In the past year, concern for the environment has risen to the top of the public’s agenda. Now the environmental movement must face a monster of its own making. The very success of environmentalism threatens to undo two of mankind’s most significant environmental victories. The first is the near stabilization of humanity’s agricultural footprint, expansion of which is the single largest threat to biodiversity worldwide. The second is the spectacular reduction in chronic hunger and malnutrition without which the pressure to convert land for agricultural use would have been stronger.

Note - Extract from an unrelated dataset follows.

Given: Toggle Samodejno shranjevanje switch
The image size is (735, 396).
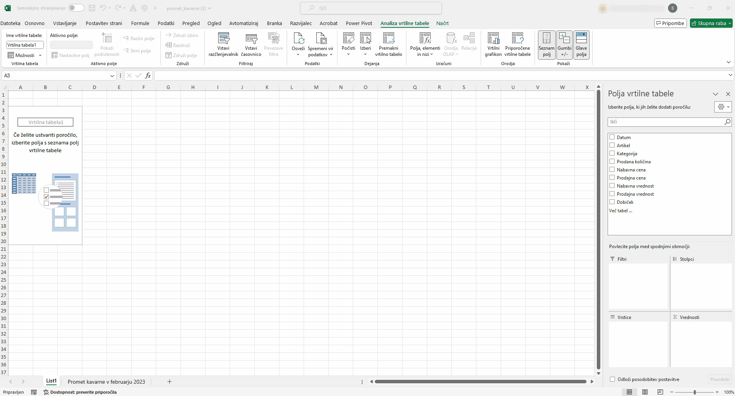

Around the globe between 1990 and 2003, the amount of land given over to agricultural uses increased less than 2 percent, even though population growth increased 20 percent. Chronic hunger in developing countries declined to 17 percent from 37 percent between 1970 and 2001, despite an 83 percent increase in population. These improvements, largely due to greater agricultural productivity, increased food production per capita, helping to drive down global food prices by about 75 percent since 1950. As a result, access to food increased worldwide, despite increasing demand from a wealthier and more populated world.

The resulting reductions in hunger further reduced pressures for converting more land for agricultural uses.

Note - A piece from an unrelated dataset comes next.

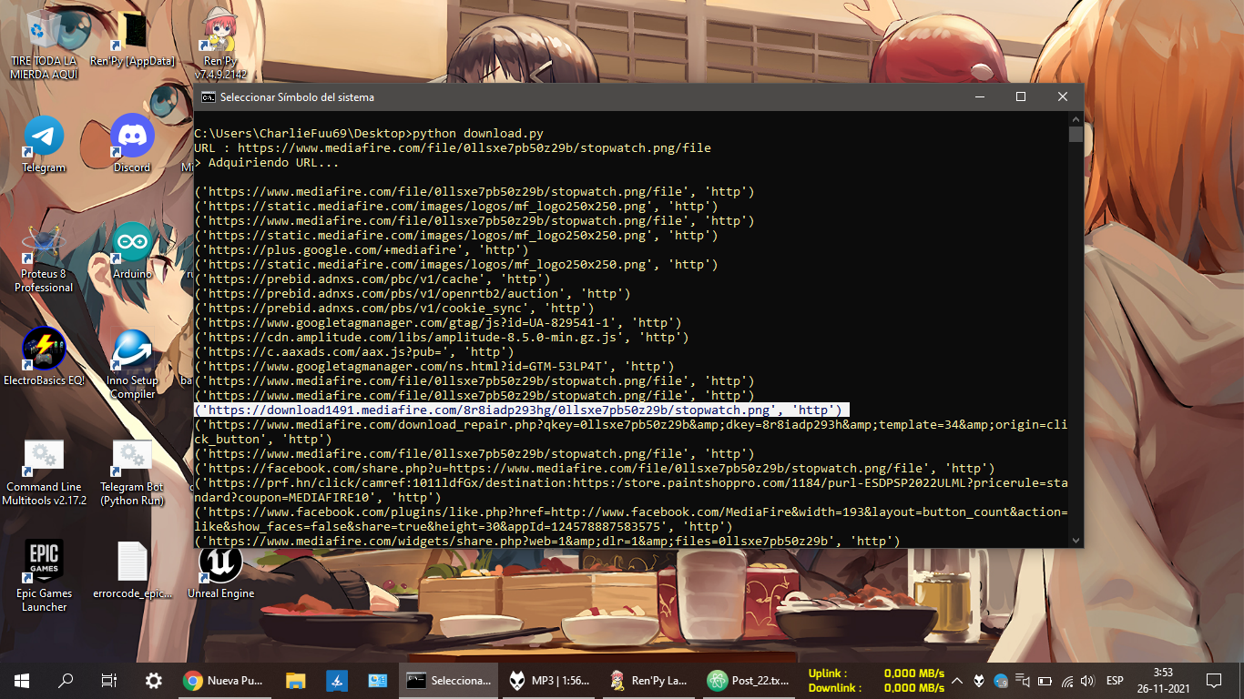Open the Telegram desktop shortcut

pyautogui.click(x=44, y=137)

Global warming hysteria — a boon for the ethanol and other biofuel enterprises — has boosted demand for crop-based fuels worldwide. This now threatens to reverse a half century of gains not only against world hunger, but also in holding the line against conversion of undeveloped land.

The cost of food has jumped over 10 percent in India over the past year, and 6 percent in China, according to The Wall Street Journal. This is partly due to the diversion of corn to biofuels.

In the United States, driven by subsidized ethanol, farmers were planning to plant a record 90.5 million acres in corn in 2007, the highest since 1944, while at the same time reducing acreage in soybeans, rice and cotton.

Meanwhile, European demand for biofuels to replace gasoline is fueling plans for massive clearing of rainforests for palm-oil plantations in Indonesia and Malaysia.

These rainforests, among other things, provide refuge for the Sumatran tiger, Borneo’s orangutan and the Malaysian elephant.

Ironically, much of the hysteria over global warming is itself fueled by concerns that it may drive numerous species to extinction and increase hunger worldwide, especially in developing countries. Yet the biofuel solution would only make bad matters worse on both counts.

As long as global warming is hyped as the world’s most important environmental problem — as many politicians and environmental pressure groups claim — it will be virtually impossible to rationally evaluate other options in dealing with climate change, or confront the unintended consequences unleashed by global warming hysteria.